Saved data entries:
++++++++++

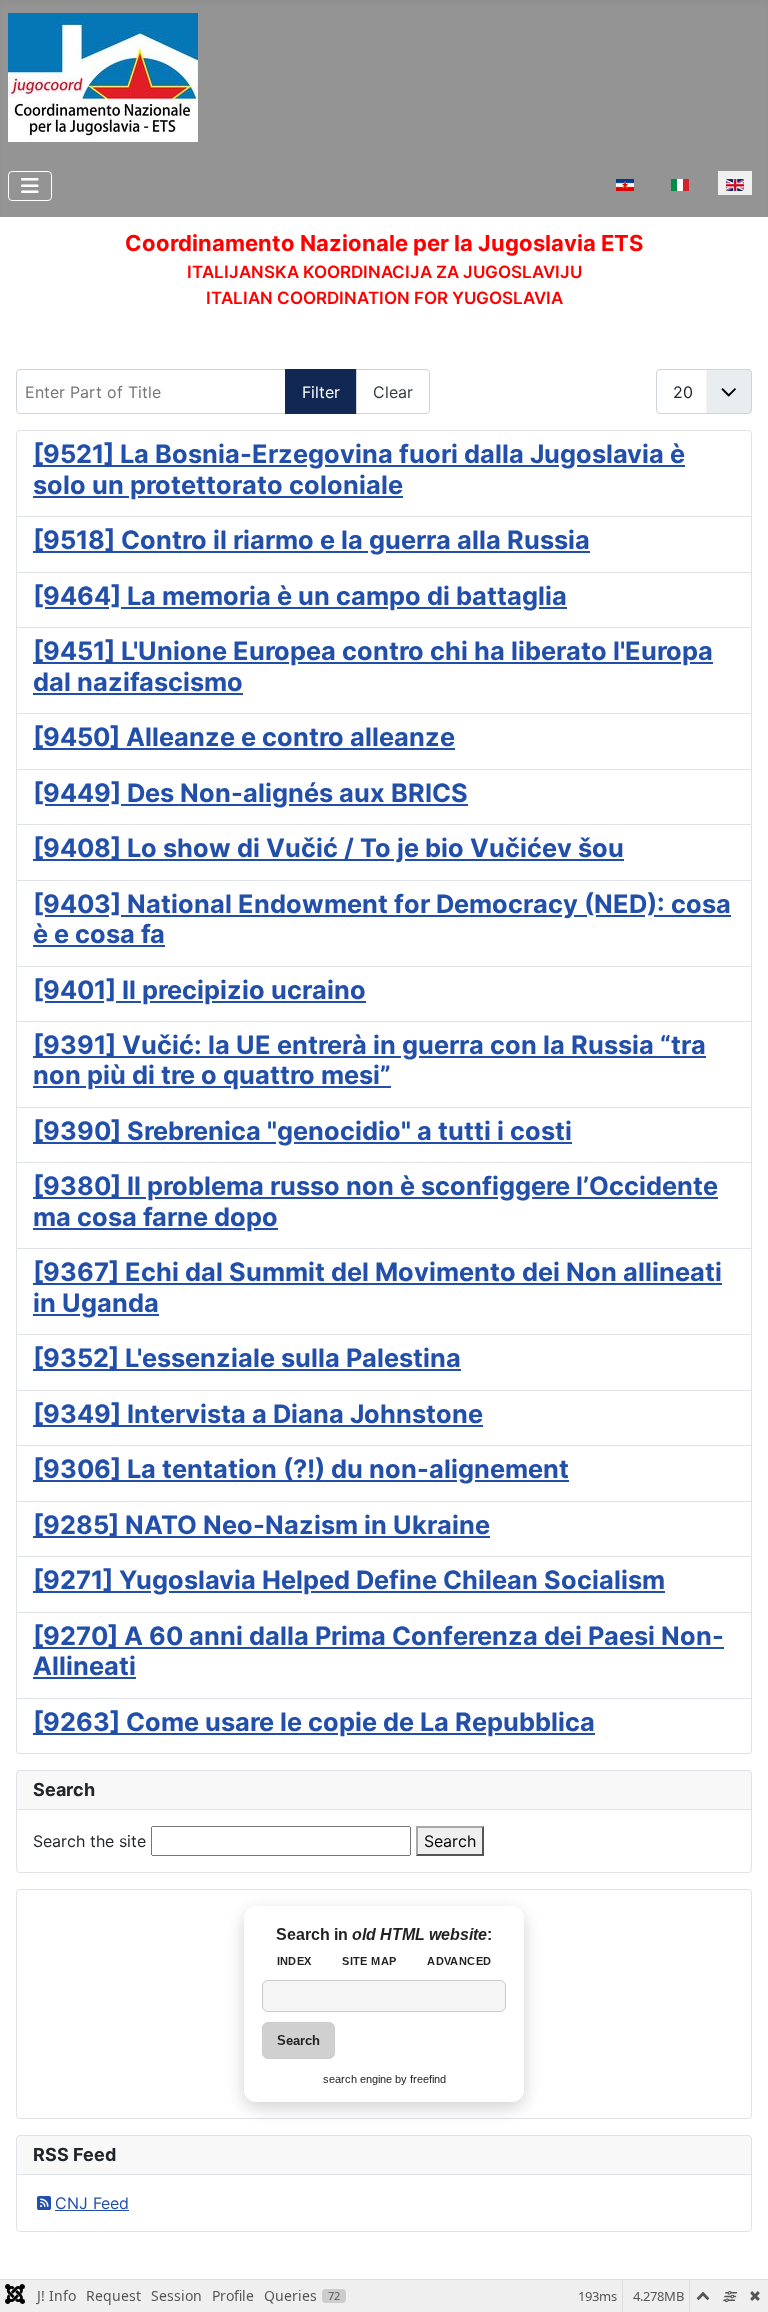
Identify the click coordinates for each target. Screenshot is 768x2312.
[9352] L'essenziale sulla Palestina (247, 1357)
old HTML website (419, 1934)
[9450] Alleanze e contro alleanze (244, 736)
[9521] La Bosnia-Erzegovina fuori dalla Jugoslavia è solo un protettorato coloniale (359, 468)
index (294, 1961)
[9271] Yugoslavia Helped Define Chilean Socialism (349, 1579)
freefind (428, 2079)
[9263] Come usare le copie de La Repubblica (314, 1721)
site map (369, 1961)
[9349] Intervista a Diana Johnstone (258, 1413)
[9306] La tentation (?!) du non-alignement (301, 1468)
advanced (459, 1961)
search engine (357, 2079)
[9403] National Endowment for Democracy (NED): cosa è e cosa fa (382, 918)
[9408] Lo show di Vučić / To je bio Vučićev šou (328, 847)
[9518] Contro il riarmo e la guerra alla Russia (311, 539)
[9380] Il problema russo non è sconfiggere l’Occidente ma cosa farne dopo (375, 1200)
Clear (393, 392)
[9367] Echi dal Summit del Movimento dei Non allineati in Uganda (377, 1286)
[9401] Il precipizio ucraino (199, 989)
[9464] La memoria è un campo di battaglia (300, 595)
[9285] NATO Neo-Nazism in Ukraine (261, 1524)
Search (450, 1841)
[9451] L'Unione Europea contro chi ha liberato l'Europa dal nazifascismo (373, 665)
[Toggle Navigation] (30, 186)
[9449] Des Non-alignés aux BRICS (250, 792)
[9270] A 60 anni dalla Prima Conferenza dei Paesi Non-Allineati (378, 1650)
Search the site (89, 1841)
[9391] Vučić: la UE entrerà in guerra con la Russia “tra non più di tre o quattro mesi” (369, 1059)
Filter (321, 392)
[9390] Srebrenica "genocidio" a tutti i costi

++++++++++

Assignment:
Your copy of the entries must be exact and must not include any of their pictures.

Final answer:
Identify the click coordinates for each target. Screenshot is 768x2312.
[9352] L'essenziale sulla Palestina (247, 1357)
old HTML website (419, 1934)
[9450] Alleanze e contro alleanze (244, 736)
[9521] La Bosnia-Erzegovina fuori dalla Jugoslavia è solo un protettorato coloniale (359, 468)
index (294, 1961)
[9271] Yugoslavia Helped Define Chilean Socialism (349, 1579)
freefind (428, 2079)
[9263] Come usare le copie de La Repubblica (314, 1721)
site map (369, 1961)
[9349] Intervista a Diana Johnstone (258, 1413)
[9306] La tentation (?!) du non-alignement (301, 1468)
advanced (459, 1961)
search engine (357, 2079)
[9403] National Endowment for Democracy (NED): cosa è e cosa fa (382, 918)
[9408] Lo show di Vučić / To je bio Vučićev šou (328, 847)
[9518] Contro il riarmo e la guerra alla Russia (311, 539)
[9380] Il problema russo non è sconfiggere l’Occidente ma cosa farne dopo (375, 1200)
Clear (393, 392)
[9367] Echi dal Summit del Movimento dei Non allineati in Uganda (377, 1286)
[9401] Il precipizio ucraino (199, 989)
[9464] La memoria è un campo di battaglia (300, 595)
[9285] NATO Neo-Nazism in Ukraine (261, 1524)
Search (450, 1841)
[9451] L'Unione Europea contro chi ha liberato l'Europa dal nazifascismo (373, 665)
[Toggle Navigation] (30, 186)
[9449] Des Non-alignés aux BRICS (250, 792)
[9270] A 60 anni dalla Prima Conferenza dei Paesi Non-Allineati (378, 1650)
Search the site (89, 1841)
[9391] Vučić: la UE entrerà in guerra con la Russia “tra non più di tre o quattro mesi” (369, 1059)
Filter (321, 392)
[9390] Srebrenica "genocidio" a tutti i costi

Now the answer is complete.